Report how many lines of the entries below contain the word "computer", and nothing more.

(Source data)
______________________________

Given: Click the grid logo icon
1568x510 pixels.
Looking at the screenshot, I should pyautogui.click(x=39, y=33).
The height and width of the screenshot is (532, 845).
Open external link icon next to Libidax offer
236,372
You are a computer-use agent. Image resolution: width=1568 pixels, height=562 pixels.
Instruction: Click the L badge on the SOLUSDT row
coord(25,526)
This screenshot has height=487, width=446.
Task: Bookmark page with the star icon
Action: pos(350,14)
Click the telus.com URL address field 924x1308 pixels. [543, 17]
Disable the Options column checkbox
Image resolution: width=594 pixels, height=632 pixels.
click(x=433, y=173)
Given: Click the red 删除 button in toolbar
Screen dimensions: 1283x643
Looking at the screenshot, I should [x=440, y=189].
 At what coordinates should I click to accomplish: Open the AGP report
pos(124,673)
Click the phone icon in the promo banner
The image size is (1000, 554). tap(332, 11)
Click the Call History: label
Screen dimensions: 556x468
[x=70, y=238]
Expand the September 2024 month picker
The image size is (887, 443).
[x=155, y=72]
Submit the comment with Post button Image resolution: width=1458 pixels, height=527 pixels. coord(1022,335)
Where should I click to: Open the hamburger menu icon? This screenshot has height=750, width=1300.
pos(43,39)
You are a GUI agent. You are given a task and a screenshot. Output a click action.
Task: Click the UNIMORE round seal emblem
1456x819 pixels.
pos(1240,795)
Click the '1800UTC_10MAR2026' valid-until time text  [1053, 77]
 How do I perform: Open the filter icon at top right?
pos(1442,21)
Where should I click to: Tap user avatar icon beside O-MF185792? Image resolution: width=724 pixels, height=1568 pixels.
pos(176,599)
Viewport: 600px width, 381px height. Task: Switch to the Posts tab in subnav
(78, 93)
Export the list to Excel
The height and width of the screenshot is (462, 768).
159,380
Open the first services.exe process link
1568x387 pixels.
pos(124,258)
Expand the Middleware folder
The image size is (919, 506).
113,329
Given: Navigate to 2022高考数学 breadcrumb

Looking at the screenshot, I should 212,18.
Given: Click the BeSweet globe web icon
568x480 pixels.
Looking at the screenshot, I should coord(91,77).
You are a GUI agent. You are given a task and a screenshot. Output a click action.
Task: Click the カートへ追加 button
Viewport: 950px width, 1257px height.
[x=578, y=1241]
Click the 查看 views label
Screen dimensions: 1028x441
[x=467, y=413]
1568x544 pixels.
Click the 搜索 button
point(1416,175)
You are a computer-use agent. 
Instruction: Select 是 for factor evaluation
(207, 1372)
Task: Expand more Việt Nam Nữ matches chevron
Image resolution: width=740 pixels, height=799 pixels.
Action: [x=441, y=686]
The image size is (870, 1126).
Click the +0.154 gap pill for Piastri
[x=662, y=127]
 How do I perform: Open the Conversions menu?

______________________________

#### Result of the task
2